M = 30.0 g each; and the smaller disc in the middle having radius r = 0.700

cm and mass m = 5.00 g. The string is taken to be massless, and infinitely

thin.

a) What is the total moment of inertia of the yo-yo, around an axis going

through the centre of the discs? Indicate both the algebraic expression and

a number.

b) The end of the string is now fastened to something at a fixed position

(like a finger), and the yo-yo is let drop towards the floor. Identify the forces

acting on the yo-yo, and for each, indicate whether they provide torque, work,

impulse and/or acceleration to the yo-yo.

c) What is the acceleration of the yo-yo downwards; what is its angular

acceleration? How large is the string force?

d) How big a fraction of the total kinetic energy goes into the rotating motion?

The Attempt at a Solution

Can somebody check my solutions?
a)
ΣI= 1/2mr^2 + MR^2=4.812 kg*m^2
b)
There are forces like force of gravity and string force
gravity provides Work and acceleration
string provides torque and impulse

c) a=g= 9.80 m/s^2
Fg=2Mg=0.588 N
Fg=mg=0.049 N
τ=RFg=0.02352
τ=rFg=3.43*10^-4
α=Στ/ΣI=5.6 rad/s^2
Fs=mg/1-(mR^2/ΣI)= 0.388 N

d) haven't solved this one yet, does anybody have an idea for how to solve this one?

 

[SteamKing]

View attachment 91041

1. Homework Statement
A yo-yo roughly speaking consists of two round, uniform discs, sandwiched

around a third smaller disc. A string is wound around the middle disc, and so

the yo-yo may roll up and down as the string winds and unwinds. Consider

such a yo-yo, with the two bigger discs having radius R = 4.00 cm and mass

M = 30.0 g each; and the smaller disc in the middle having radius r = 0.700

cm and mass m = 5.00 g. The string is taken to be massless, and infinitely

thin.

a) What is the total moment of inertia of the yo-yo, around an axis going

through the centre of the discs? Indicate both the algebraic expression and

a number.

b) The end of the string is now fastened to something at a fixed position

(like a finger), and the yo-yo is let drop towards the floor. Identify the forces

acting on the yo-yo, and for each, indicate whether they provide torque, work,

impulse and/or acceleration to the yo-yo.

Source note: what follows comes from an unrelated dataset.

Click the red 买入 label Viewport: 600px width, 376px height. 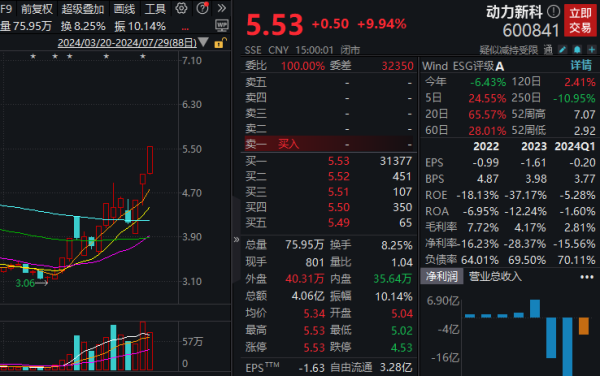[x=289, y=144]
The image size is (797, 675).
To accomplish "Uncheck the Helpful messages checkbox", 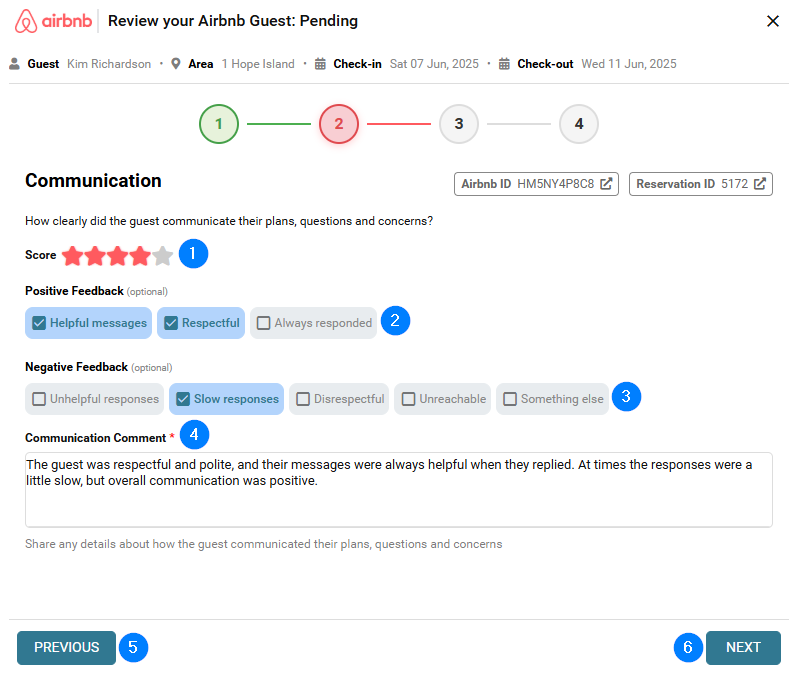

c) What is the acceleration of the yo-yo downwards; what is its angular

acceleration? How large is the string force?

d) How big a fraction of the total kinetic energy goes into the rotating motion?

The Attempt at a Solution

Can somebody check my solutions?
a)
ΣI= 1/2mr^2 + MR^2=4.812 kg*m^2

Are you sure about the units of I here? 1 kg-m² represents a relatively healthy inertia. I'm not sure a person could handle a yo-yo with this much inertia.

In the problem statement, the masses of the yo-yo parts are given in grams, not kilograms, and the radii of the various parts are given in centimeters, not meters.

b)
There are forces like force of gravity and string force
gravity provides Work and acceleration
string provides torque and impulse

c) a=g= 9.80 m/s^2
Fg=2Mg=0.588 N
Fg=mg=0.049 N
τ=RFg=0.02352
τ=rFg=3.43*10^-4

You're showing two different values of τ here. What are the units of τ? Why do you have two different values?

α=Στ/ΣI=5.6 rad/s^2
Fs=mg/1-(mR^2/ΣI)= 0.388 N

d) haven't solved this one yet, does anybody have an idea for how to solve this one?

 

[Haveagoodday]

Are you sure about the units of I here? 1 kg-m² represents a relatively healthy inertia. I'm not sure a person could handle a yo-yo with this much inertia.

In the problem statement, the masses of the yo-yo parts are given in grams, not kilograms, and the radii of the various parts are given in centimeters, not meters.
You're showing two different values of τ here. What are the units of τ? Why do you have two different values?

Sorry i ment to write 4.812*10^-5 kg*m^2 in a

 

[Haveagoodday]

Are you sure about the units of I here? 1 kg-m² represents a relatively healthy inertia. I'm not sure a person could handle a yo-yo with this much inertia.

In the problem statement, the masses of the yo-yo parts are given in grams, not kilograms, and the radii of the various parts are given in centimeters, not meters.
You're showing two different values of τ here. What are the units of τ? Why do you have two different values?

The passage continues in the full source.